Il y a eu une douleur aiguë, fulgurante.

J'ai haleté, ma prise se relâchant. Il a arraché le coupe-papier. Du sang, sombre et d'un rouge choquant, a jailli d'une entaille profonde dans la paume de ma main. Il a coulé sur le plan de table, atterrissant pile entre mon nom et le sien, une tache cramoisie qui a effacé l'esperluette qui nous reliait.

Nous nous sommes figés tous les deux, fixant le sang.

Puis, son téléphone a sonné. La sonnerie joyeuse et métallique appartenait à Clara. Je le savais parce qu'il l'avait laissée jouer devant moi une douzaine de fois.

Il a regardé ma main en sang. Il a regardé le téléphone qui sonnait.

Et il a répondu.

« Salut, mon cœur, » a-t-il murmuré, sa voix s'adoucissant instantanément, dégoulinant d'une tendresse qu'il ne m'avait pas montrée depuis des années. « Qu'est-ce qui ne va pas ? Tu vas bien ? »

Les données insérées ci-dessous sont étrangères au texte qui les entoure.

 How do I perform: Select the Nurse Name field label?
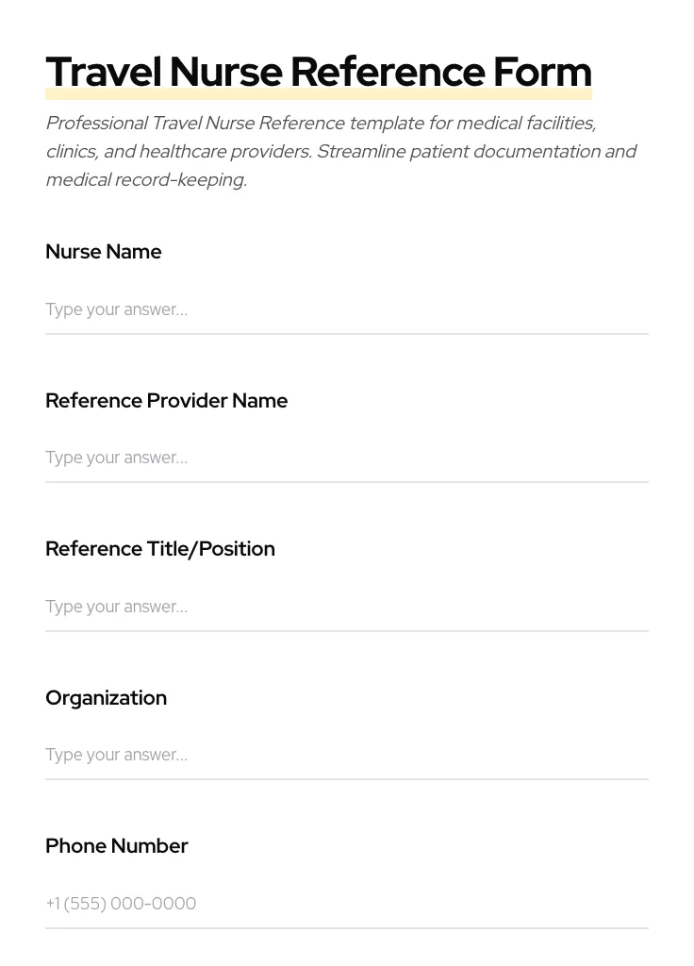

Le monde est devenu silencieux. La douleur physique dans ma main n'était qu'un écho lointain comparé au gouffre qui s'est ouvert dans ma poitrine. J'ai eu l'impression que mon cœur se déchirait en deux, lentement, méticuleusement, par une paire de mains invisibles et brutales.

Il m'a tourné le dos, lui murmurant des mots rassurants, pendant que mon sang continuait de couler, couler, couler sur le sol.

Après ce qui a semblé une éternité, il a mis fin à l'appel et s'est retourné vers moi. Il a poussé un long soupir las, un son de pure exaspération.

« Clara se sent mal, » a-t-il dit, sans même regarder ma main. « Elle ne veut pas te "rendre les choses difficiles". »

Il a fait une pause, laissant les mots manipulateurs flotter dans l'air. « Elle dit qu'elle se sentirait mal à l'aise si elle venait, mais elle se sentirait aussi mal à l'aise si tu y allais sans elle, sachant que tu serais seule. »

Un rire amer et brisé s'est échappé de mes lèvres. « Alors, quelle est ta brillante solution, Amaury ? »

Il m'a regardée droit dans les yeux, son regard froid et définitif. « Je l'ai annulé. Le gala est annulé. »

Je l'ai dévisagé, incapable de comprendre les mots. Annulé. Il avait annulé le mémorial de mes parents. Pour elle. Pour un caprice.

Il y a dix ans, mon père, Robert de la Roche, avait cédé toute son entreprise, les Industries de la Roche, pour sauver le Groupe Varenne d'une OPA hostile. L'accord lui avait tout coûté – sa fortune, sa santé, sa vie. Il est mort d'une crise cardiaque six mois plus tard, un homme brisé. Je suis restée orpheline. Le patriarche des Varenne, le grand-père d'Amaury, avait prêté un serment sacré sur la tombe de mon père de prendre soin de moi, d'honorer l'héritage des de la Roche. Ce mariage, cette union, était l'accomplissement de ce pacte de sang. Le gala annuel était le seul fil qui me reliait à ce passé, aux parents dont je me souvenais à peine.

Et Amaury venait de le couper. Pour une femme qu'il avait rencontrée il y a six mois.

« Je me rattraperai, » a-t-il dit, sa voix vide de toute émotion réelle. Il s'est avancé et a fait quelque chose de si monstrueusement cruel que ça m'a coupé le souffle. Il a doucement écarté une mèche de cheveux de mon visage et a embrassé mon front, un geste d'affection vide et théâtral.

« Après que je sois officiellement PDG, nous nous marierons, » a-t-il chuchoté, ses lèvres froides contre ma peau. « Alors tout rentrera dans l'ordre. Sois juste une gentille fille d'ici là, Élia. »

Il est sorti, me laissant debout dans une mare de mon propre sang, le fantôme de son baiser perfide me brûlant la peau.